• Exercise instructions:
The records below hold pictures; please leave those out and retype the rest exactly.

• Provided data:
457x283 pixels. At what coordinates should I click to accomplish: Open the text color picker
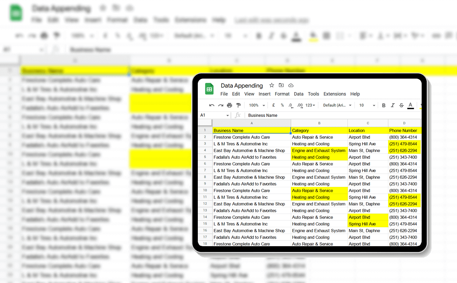pos(411,105)
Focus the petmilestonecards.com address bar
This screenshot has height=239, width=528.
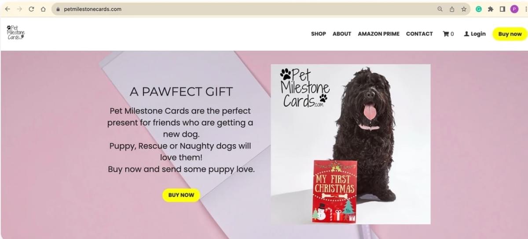tap(242, 9)
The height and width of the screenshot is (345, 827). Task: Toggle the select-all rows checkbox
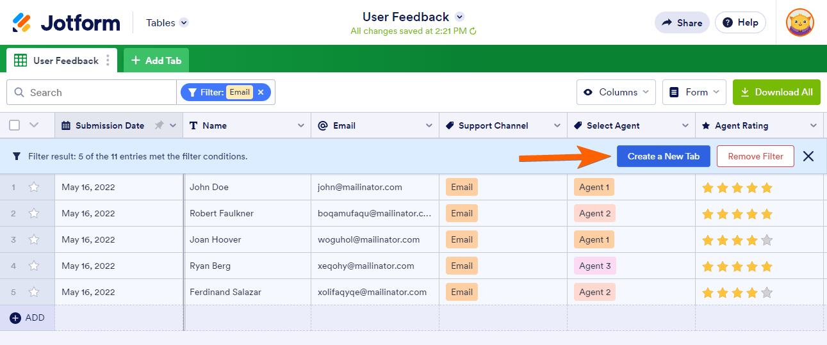15,125
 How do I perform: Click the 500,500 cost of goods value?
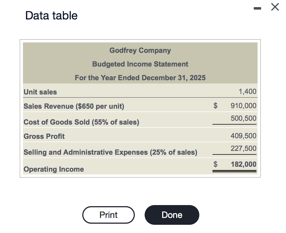(x=243, y=119)
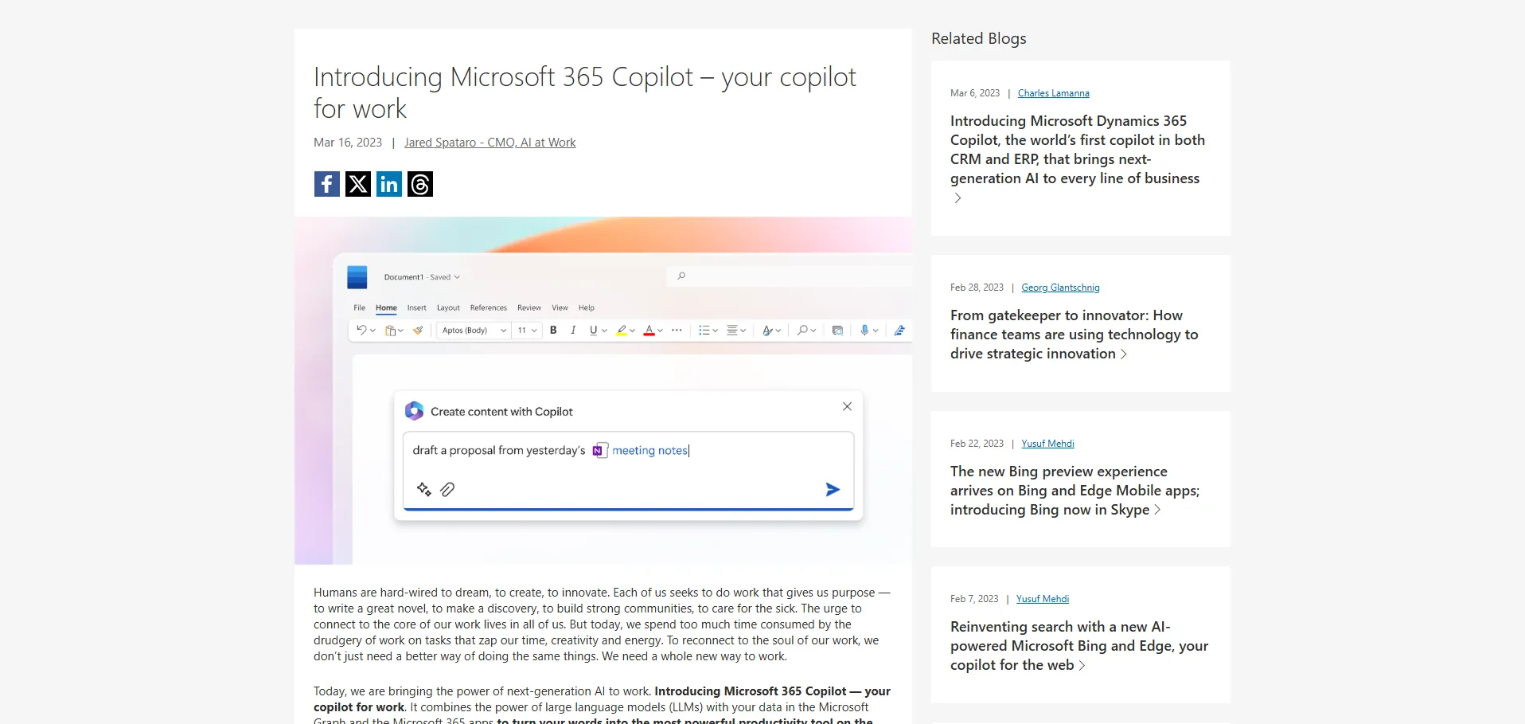This screenshot has height=724, width=1525.
Task: Toggle Italic formatting in the ribbon
Action: [x=573, y=331]
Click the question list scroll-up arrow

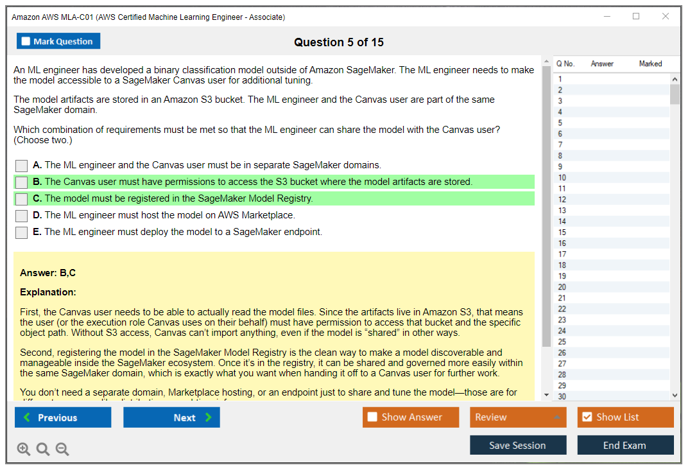[x=675, y=78]
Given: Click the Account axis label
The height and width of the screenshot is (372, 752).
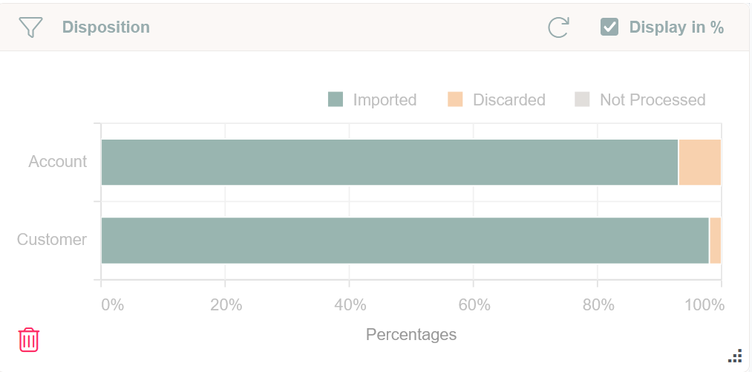Looking at the screenshot, I should [58, 161].
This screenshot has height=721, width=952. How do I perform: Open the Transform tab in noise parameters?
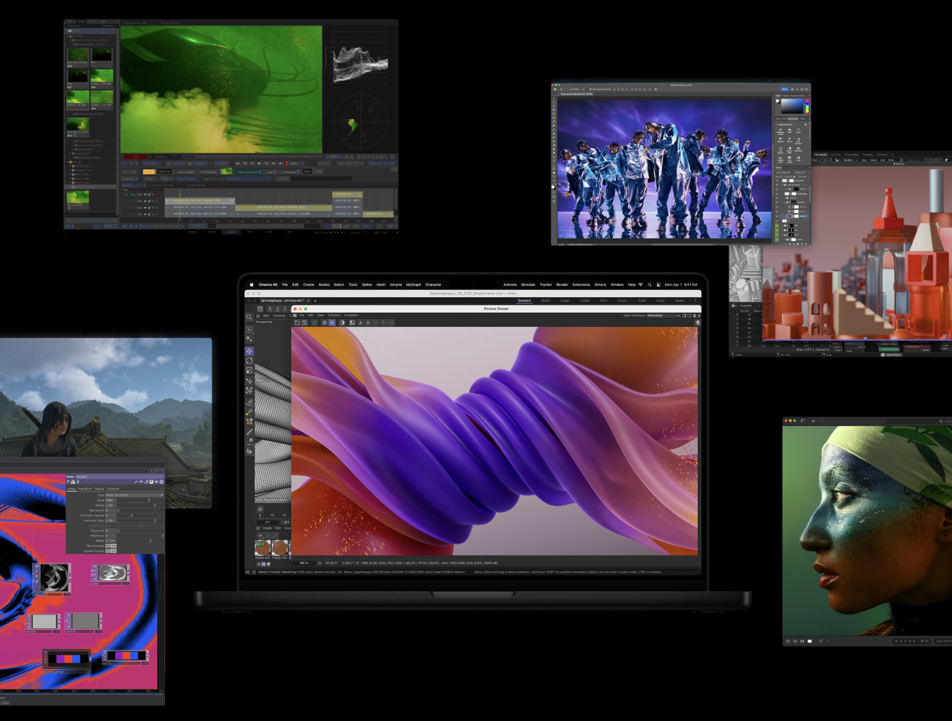click(85, 489)
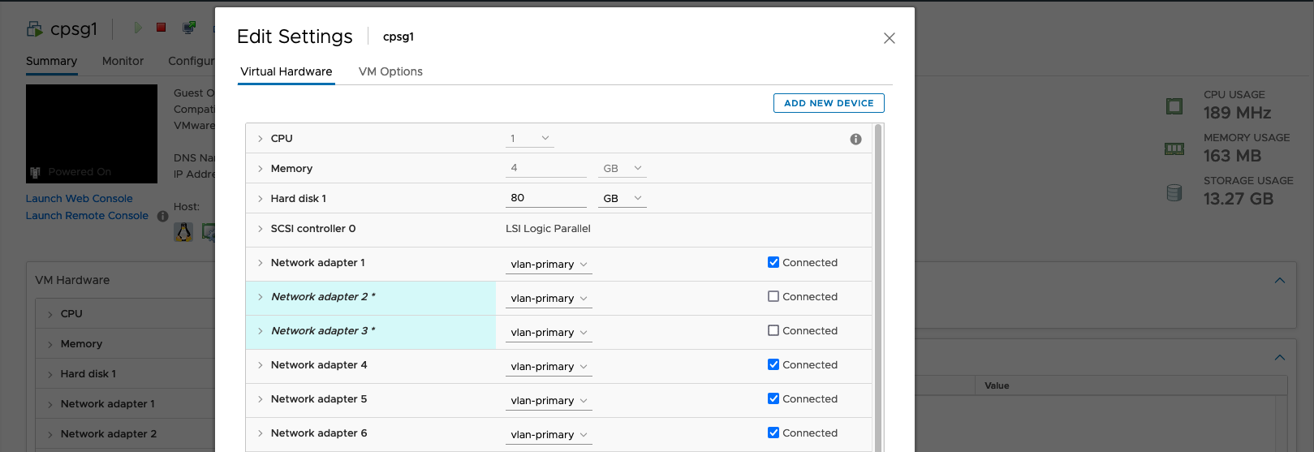
Task: Switch to the VM Options tab
Action: 390,71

• Task response:
457x283 pixels. At what coordinates should I click to accomplish: Open the text color picker
pos(411,105)
Focus the petmilestonecards.com address bar
This screenshot has height=239, width=528.
tap(242, 9)
The height and width of the screenshot is (345, 827). Task: Toggle the select-all rows checkbox
15,125
 How do I perform: Click the 500,500 cost of goods value?
(x=243, y=119)
This screenshot has height=724, width=1525.
Task: Toggle Italic formatting in the ribbon
Action: [x=573, y=331]
Click the question list scroll-up arrow

[x=675, y=78]
Given: Click the Account axis label
The height and width of the screenshot is (372, 752).
Looking at the screenshot, I should [58, 161].
This screenshot has height=721, width=952. How do I perform: Open the Transform tab in noise parameters?
click(85, 489)
Task: Switch to the VM Options tab
Action: 390,71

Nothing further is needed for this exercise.